What if you aren’t creating a job architecture from scratch? Instead, you inherited one as a newly hired compensation leader. Now you must figure out if it needs to change and how to go about that.
1st – Do a job architecture inventory. What is in place today for job families, career levels, pay grade structures, base pay ranges, target incentives, job titles, job descriptions, compensation philosophy, governance processes, comp guidelines, etc.?
2nd – How do each of these elements align to the business goals? Look at the short-term goals and long-term goals. Are you going to need employees doing different work in 3 years than they are doing today? Do you need more career levels to recognize the growth of employees and the needs of the business? Are the job descriptions for current roles updated? Do you need additional jobs to support succession planning and individual development plans? The outcome of this analysis is the future job architecture.

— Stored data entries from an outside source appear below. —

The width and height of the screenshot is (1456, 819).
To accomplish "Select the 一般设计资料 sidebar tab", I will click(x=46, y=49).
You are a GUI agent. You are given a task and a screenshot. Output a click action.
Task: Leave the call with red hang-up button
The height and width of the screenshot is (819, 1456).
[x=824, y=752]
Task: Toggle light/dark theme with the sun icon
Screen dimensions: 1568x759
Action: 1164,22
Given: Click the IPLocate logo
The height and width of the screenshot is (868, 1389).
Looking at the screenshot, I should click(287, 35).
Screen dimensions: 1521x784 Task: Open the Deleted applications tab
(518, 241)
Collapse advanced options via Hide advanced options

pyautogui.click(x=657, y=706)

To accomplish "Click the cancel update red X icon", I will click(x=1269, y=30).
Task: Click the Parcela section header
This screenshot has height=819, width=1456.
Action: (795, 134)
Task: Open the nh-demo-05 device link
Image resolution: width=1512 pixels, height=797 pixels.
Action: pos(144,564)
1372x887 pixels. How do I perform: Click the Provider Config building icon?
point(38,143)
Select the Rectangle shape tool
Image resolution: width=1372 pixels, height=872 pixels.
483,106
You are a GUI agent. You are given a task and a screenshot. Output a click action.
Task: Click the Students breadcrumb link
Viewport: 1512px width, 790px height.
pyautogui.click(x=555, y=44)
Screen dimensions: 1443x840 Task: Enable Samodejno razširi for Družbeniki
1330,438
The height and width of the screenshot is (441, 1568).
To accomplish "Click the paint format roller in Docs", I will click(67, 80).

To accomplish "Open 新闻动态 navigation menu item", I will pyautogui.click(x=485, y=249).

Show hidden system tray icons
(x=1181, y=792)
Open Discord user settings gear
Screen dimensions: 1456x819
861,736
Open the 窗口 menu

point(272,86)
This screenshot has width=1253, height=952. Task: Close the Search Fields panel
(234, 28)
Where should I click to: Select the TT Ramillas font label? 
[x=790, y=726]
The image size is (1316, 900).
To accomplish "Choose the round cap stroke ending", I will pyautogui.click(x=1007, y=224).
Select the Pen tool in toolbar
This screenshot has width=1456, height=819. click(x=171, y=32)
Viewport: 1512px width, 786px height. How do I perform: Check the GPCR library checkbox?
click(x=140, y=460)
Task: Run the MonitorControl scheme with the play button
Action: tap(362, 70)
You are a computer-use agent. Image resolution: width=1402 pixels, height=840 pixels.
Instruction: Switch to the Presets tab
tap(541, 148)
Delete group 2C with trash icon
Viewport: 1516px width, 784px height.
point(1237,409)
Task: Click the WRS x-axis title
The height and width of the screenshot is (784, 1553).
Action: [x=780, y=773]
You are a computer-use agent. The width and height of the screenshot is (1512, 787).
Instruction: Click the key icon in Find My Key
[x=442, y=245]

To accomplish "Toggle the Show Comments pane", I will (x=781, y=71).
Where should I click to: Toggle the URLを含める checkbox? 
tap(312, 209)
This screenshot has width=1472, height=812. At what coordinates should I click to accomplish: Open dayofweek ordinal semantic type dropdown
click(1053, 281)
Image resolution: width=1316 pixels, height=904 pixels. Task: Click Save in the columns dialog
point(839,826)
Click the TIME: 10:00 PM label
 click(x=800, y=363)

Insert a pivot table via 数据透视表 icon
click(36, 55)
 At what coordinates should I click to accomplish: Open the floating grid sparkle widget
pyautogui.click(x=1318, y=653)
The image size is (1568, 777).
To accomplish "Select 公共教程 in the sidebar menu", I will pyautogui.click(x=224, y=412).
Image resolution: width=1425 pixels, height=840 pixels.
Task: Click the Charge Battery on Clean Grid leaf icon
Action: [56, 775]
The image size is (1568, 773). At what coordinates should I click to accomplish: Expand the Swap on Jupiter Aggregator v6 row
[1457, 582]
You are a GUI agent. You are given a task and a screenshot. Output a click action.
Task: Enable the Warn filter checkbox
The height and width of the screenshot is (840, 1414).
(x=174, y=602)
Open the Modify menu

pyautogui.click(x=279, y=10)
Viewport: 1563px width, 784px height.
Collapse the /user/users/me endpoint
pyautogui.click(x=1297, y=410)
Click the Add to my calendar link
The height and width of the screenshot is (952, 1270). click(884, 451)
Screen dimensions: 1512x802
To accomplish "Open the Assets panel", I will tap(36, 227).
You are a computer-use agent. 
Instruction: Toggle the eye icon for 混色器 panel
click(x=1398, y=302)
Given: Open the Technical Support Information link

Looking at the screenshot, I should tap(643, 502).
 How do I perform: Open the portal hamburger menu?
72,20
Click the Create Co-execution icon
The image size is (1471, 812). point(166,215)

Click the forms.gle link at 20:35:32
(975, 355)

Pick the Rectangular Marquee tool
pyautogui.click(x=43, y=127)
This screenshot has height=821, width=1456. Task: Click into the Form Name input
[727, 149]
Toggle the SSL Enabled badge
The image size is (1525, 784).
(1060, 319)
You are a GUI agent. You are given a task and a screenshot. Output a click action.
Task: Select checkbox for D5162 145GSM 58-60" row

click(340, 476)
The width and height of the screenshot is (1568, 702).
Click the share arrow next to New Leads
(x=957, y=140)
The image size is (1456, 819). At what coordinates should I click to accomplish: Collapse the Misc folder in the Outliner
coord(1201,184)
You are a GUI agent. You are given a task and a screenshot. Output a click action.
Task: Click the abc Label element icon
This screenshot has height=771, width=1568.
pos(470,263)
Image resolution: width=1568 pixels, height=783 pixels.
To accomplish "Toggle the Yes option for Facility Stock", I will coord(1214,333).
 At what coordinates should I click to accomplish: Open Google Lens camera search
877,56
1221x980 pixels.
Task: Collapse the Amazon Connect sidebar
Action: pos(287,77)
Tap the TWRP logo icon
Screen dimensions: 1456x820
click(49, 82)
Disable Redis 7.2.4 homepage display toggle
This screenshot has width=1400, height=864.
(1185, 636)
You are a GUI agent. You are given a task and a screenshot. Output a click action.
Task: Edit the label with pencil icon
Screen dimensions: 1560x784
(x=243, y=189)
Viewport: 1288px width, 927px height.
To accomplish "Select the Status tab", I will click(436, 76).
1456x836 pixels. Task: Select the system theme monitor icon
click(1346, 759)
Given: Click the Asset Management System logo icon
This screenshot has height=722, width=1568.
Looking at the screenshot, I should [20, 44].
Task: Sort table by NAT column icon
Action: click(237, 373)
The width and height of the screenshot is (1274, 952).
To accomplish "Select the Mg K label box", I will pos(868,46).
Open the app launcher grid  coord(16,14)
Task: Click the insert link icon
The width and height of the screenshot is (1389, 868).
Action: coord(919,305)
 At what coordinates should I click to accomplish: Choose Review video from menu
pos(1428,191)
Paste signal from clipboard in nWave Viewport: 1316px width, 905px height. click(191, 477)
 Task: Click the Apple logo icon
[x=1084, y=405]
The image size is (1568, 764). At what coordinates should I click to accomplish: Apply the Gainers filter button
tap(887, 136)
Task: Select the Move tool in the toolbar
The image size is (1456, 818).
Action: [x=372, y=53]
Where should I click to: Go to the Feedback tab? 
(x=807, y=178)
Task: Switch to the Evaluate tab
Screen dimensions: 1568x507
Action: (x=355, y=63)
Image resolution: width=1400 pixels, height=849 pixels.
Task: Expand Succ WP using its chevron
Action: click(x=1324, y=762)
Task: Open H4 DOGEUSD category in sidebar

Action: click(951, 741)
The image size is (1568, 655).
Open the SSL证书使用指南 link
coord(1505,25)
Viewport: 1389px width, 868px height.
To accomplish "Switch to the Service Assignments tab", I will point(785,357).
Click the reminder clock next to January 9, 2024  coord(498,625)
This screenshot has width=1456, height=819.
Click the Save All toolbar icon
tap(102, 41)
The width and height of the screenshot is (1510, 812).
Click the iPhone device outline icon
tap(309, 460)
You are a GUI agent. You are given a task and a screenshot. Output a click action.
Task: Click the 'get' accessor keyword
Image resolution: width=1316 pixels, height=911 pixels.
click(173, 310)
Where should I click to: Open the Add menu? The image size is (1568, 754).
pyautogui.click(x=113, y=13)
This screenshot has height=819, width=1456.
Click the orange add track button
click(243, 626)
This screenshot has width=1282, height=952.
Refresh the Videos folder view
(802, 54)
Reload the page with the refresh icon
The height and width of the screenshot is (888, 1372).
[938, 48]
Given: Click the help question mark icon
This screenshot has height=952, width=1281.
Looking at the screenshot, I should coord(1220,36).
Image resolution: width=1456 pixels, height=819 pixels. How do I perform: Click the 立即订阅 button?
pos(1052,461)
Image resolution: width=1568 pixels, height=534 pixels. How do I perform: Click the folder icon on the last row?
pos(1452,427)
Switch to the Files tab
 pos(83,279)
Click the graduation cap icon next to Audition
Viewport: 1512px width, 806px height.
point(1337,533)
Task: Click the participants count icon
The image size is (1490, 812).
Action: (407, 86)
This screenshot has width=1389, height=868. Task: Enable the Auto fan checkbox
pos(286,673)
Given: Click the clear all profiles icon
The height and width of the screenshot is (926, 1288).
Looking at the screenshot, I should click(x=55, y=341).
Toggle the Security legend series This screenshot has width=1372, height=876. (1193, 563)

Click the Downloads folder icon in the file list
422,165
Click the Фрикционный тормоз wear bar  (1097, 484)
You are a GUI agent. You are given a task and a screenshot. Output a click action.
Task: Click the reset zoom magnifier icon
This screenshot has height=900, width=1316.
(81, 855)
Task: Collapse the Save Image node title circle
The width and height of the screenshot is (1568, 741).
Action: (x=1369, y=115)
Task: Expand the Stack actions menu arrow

3rd – Once you have the current and future job architecture elements documented, you can see the gaps. Which gaps are the highest priority? Which will have the largest impact on the business goals and on employees? What is needed sooner? What can wait? Are there technology projects that will depend on your job architecture? The outcome of this is the gaps and the project plan to close them.
4th – Next, is the stakeholder work. This is where you share the current and future job architecture with the senior leaders who will care about the changes and are part of the approval process. This is where you ask for money, time, and people to ensure the project can be successful. And it is where you share the change management and communications plan.
5th – Once you have the approvals and resources, you get your project team together, set a project kickoff date, and get started.
It is often more difficult to update a job architecture that is in place versus building one from scratch.
You may have to have mergers, acquisitions, divestitures, technology projects, or other business imperatives that you can align the job architecture work to. Stand alone job architecture projects often aren’t approved and funded unless you can make a strong business case for them.